Expression of brain-derived neurotrophic factor in rat dorsal root ganglia, spinal cord and gracile nuclei in experimental models of neuropathic pain.

Chronic constriction injury of the sciatic nerve and lumbar L5 and L6 spinal nerve ligation provide animal models for pain syndromes accompanying peripheral nerve injury and disease. In the present study, we evaluated changes in brain-derived neurotrophic factor (BDNF) immunoreactivity in the rat L4 and L5 dorsal root ganglia (DRG) and areas where afferents from the DRG terminates (the L4/5 spinal cord and gracile nuclei) in these experimental models of neuropathic pain.

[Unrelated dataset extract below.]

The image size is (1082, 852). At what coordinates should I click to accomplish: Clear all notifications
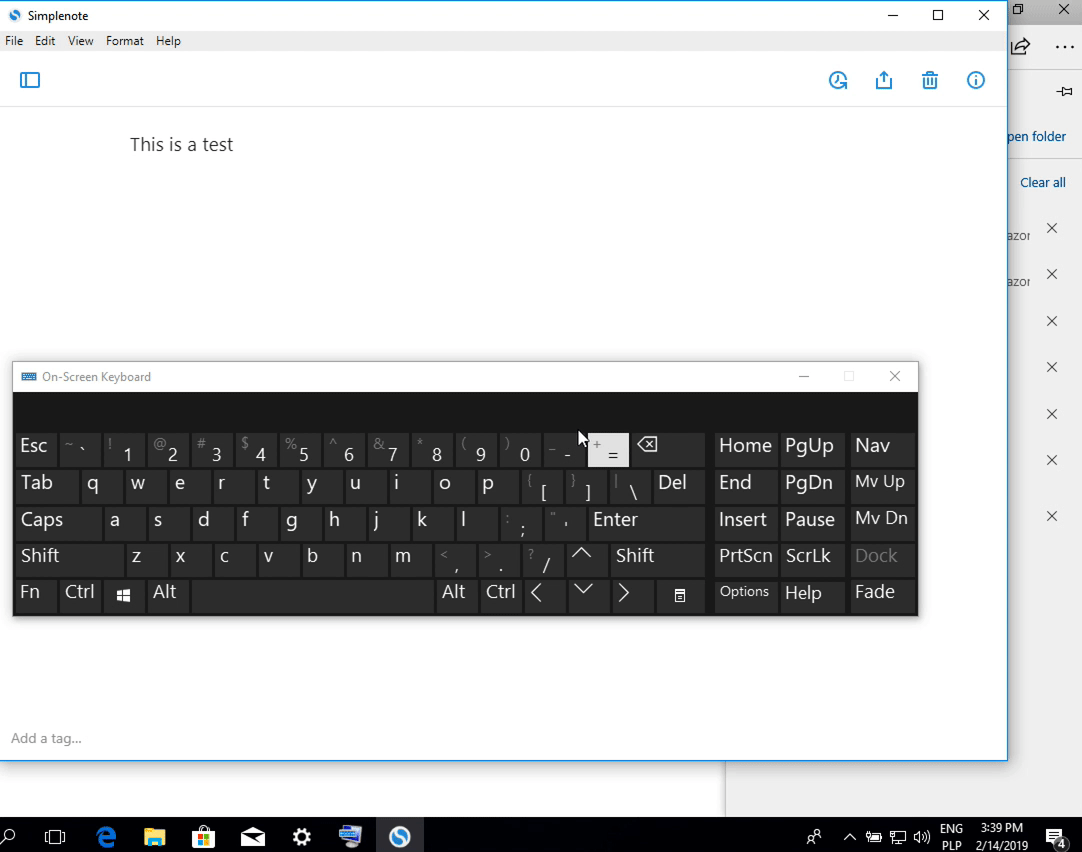click(x=1042, y=182)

Chronic constriction injury induced significant increase in the percentage of small, medium and large BDNF-immunoreactive neurons in the ipsilateral L4 and L5 DRG. Following spinal nerve ligation, the percentage of large BDNF-immunoreactive neurons increased significantly, and that of small BDNF-immunoreactive neurons decreased markedly in the ipsilateral L5 DRG, while that of BDNF-immunoreactive L4 DRG neurons of all sizes showed marked increase. Both chronic constriction injury and spinal nerve ligation induced significant increase in the number of BDNF-immunoreactive axonal fibers in the superficial and deeper laminae of the L4/5 dorsal horn and the gracile nuclei on the ipsilateral side. Considering that BDNF may modulate nociceptive sensory inputs and that injection of antiserum to BDNF significantly reduces the sympathetic sprouting in the DRG and allodynic response following sciatic nerve injury, our results also may suggest that endogenous BDNF plays an important role in the induction of neuropathic pain after chronic constriction injury and spinal nerve ligation. In addition, the increase of BDNF in L4 DRG may contribute to evoked pain which is known to be mediated by input from intact afferent from L4 DRG following L5 and L6 spinal nerve ligation.